Eliyohu Mintz

My Thoughts on Education

A federal appeals court has ruled that New Hampshire’s ban on voters taking and publishing photos of their voted ballots is unconstitutional.

The Boston-based 1st Circuit Court of Appeals on Wednesday upheld a lower court ruling that the law, revised in 2014, ran afoul of the First Amendment because lawmakers could not show that it was tailored to the purported threat of vote-buying and voter intimidation. The unanimous, three-judge appeals court panel also questioned how serious and present a threat that was.

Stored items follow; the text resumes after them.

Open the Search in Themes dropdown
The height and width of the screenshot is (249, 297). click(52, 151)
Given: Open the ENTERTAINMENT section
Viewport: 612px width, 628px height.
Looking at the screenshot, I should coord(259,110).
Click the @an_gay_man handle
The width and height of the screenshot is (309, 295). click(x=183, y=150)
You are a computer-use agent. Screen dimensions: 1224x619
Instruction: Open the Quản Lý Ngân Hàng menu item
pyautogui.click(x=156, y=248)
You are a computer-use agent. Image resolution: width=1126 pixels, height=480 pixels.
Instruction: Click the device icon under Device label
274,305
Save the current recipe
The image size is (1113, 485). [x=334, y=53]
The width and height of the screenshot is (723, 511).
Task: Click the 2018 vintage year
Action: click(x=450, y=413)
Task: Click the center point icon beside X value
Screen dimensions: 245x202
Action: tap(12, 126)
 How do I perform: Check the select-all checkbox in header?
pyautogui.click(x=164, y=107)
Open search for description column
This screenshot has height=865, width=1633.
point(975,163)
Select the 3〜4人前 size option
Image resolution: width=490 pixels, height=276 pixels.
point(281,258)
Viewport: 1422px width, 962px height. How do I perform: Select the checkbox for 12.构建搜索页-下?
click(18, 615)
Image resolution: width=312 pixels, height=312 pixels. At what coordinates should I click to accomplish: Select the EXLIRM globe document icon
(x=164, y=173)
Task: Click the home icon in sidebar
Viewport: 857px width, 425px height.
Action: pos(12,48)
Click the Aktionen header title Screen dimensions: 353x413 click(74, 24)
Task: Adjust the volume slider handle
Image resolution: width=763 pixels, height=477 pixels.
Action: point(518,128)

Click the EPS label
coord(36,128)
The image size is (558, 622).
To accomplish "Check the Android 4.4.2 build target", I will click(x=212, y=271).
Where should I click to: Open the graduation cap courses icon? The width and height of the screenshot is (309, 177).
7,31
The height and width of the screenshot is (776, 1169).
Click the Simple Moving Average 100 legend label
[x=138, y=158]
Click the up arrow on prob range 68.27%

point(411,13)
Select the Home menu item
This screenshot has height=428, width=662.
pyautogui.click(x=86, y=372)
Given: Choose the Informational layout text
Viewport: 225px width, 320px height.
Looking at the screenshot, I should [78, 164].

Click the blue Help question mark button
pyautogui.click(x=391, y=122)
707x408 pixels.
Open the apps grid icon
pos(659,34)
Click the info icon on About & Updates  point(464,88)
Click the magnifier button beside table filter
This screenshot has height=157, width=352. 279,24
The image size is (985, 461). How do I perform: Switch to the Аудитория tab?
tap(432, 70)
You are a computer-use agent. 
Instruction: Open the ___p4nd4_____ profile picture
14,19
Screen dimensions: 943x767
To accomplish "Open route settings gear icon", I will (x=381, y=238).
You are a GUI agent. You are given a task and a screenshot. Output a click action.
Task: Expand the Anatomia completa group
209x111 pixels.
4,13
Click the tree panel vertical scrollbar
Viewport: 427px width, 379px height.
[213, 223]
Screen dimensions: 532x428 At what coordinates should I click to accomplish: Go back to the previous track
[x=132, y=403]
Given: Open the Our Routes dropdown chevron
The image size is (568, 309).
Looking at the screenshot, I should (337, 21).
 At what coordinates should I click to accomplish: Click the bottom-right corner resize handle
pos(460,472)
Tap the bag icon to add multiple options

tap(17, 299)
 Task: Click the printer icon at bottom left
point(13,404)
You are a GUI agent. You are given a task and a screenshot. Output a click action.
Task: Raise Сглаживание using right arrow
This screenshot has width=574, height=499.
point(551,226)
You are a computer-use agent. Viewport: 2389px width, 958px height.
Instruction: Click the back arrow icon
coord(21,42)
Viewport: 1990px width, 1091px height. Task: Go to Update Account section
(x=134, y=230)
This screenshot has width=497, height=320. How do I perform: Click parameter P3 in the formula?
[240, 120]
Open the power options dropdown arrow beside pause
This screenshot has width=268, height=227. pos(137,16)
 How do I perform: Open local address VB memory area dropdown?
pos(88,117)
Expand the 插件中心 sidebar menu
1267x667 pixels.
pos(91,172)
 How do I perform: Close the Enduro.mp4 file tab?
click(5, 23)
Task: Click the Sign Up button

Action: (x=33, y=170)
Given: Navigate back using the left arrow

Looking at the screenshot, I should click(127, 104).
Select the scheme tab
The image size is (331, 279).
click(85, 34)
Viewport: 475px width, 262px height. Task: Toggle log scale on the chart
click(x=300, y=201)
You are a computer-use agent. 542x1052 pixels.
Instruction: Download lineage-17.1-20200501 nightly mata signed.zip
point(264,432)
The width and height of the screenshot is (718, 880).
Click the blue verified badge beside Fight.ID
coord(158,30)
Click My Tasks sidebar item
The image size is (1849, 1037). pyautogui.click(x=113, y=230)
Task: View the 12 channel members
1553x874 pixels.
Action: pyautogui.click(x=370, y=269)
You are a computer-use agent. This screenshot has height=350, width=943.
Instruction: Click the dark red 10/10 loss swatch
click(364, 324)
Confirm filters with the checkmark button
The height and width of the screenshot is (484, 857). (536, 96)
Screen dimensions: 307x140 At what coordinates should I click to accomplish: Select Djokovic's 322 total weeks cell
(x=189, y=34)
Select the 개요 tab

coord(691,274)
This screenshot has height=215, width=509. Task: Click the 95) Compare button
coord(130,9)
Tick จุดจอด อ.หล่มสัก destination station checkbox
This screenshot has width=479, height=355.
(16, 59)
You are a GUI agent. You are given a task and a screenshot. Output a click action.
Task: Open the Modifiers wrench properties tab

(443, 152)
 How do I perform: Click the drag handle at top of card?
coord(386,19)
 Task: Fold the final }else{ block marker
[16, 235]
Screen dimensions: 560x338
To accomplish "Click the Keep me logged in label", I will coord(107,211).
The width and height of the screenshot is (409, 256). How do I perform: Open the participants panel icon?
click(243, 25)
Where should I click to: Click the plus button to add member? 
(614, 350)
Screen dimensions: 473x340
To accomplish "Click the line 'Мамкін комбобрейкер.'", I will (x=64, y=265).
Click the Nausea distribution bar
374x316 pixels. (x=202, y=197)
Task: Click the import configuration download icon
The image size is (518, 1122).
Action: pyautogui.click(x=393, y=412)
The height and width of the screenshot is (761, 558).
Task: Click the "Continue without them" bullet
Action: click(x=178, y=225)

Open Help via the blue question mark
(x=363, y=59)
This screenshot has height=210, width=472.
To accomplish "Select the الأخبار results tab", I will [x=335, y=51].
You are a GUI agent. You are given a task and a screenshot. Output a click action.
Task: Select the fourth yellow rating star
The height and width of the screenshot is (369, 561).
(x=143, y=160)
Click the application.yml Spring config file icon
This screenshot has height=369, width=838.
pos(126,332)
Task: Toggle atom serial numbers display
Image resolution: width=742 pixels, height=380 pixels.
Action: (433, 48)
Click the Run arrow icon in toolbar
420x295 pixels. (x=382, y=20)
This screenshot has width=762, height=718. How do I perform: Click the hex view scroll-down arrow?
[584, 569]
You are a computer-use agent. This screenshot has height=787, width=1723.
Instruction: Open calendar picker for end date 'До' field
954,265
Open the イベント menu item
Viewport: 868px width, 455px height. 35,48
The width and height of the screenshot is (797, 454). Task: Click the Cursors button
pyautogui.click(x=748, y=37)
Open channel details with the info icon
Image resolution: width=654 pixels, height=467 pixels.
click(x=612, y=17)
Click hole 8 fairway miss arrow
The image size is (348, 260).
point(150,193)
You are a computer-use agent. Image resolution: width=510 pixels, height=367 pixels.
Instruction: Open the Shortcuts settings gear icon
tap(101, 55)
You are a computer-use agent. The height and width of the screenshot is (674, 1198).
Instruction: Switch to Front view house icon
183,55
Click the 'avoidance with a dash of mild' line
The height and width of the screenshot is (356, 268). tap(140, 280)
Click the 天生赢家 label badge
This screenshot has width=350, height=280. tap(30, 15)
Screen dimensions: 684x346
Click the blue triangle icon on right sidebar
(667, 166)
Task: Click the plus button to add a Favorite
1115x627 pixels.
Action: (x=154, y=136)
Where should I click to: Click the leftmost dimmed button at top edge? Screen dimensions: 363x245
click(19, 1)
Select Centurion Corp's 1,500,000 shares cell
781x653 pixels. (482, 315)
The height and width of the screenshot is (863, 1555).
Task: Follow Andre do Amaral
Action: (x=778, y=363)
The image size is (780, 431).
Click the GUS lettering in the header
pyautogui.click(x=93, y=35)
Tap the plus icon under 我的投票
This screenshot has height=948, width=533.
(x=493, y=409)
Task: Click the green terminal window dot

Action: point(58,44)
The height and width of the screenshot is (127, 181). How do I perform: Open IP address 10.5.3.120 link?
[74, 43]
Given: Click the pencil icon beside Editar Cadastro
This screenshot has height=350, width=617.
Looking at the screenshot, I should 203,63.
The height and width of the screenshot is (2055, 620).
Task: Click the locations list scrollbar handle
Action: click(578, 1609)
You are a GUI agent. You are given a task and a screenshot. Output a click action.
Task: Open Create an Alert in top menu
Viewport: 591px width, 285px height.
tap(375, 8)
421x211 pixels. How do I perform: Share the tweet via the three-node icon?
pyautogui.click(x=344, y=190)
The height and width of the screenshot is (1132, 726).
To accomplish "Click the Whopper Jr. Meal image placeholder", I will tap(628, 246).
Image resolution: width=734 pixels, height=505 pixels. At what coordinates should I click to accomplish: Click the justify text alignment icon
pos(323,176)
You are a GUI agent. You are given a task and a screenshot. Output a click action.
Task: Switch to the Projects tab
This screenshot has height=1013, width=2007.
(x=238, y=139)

“Digital photography, the internet, and social media are not unknown quantities – they have been ubiquitous for several election cycles, without being shown to have the effect of furthering vote buying or voter intimidation. As the plaintiffs note, ‘small cameras’ and digital photography ‘have been in use for at least 15 years,’ and New Hampshire cannot identify a single complaint of vote buying or intimidation related to a voter’s publishing a photograph of a marked ballot during that period,” Judge Sandra Lynch wrote, in an opinion joined by Judges Ojetta Thompson and Kermit Lipez.

“The prohibition on ballot selfies reaches and curtails the speech rights of all voters, not just those motivated to cast a particular vote for illegal reasons,” Lynch added. “New Hampshire does so in the name of trying to prevent a much smaller hypothetical pool of voters who, New Hampshire fears, may try to sell their votes. New Hampshire admits that no such vote-selling market has in fact emerged. And to the extent that the State hypothesizes this will make intimidation of some voters more likely, that is no reason to infringe on the rights of all voters.”

“The ballot-selfie prohibition is like ‘burn[ing down] the house to roast the pig,’” the court’s opinion added, borrowing language from a 1957 Supreme Court ruling.

The legal challenge to the anti-selfie law was brought by three New Hampshire voters who defied the ban in connection with a September 2014 primary. Social media firm Snapchat, the Reporter’s Committee for Freedom of the Press and others weighed in in favor of the challengers.

A lawyer in the New Hampshire attorney general’s office, Stephen LaBonte, said he’d just received the opinion Wednesday afternoon and had no immediate comment. “We’re still looking at it,” he said.

Lynch and Lipez were appointed by President Bill Clinton. Thompson is an appointee of President Barack Obama.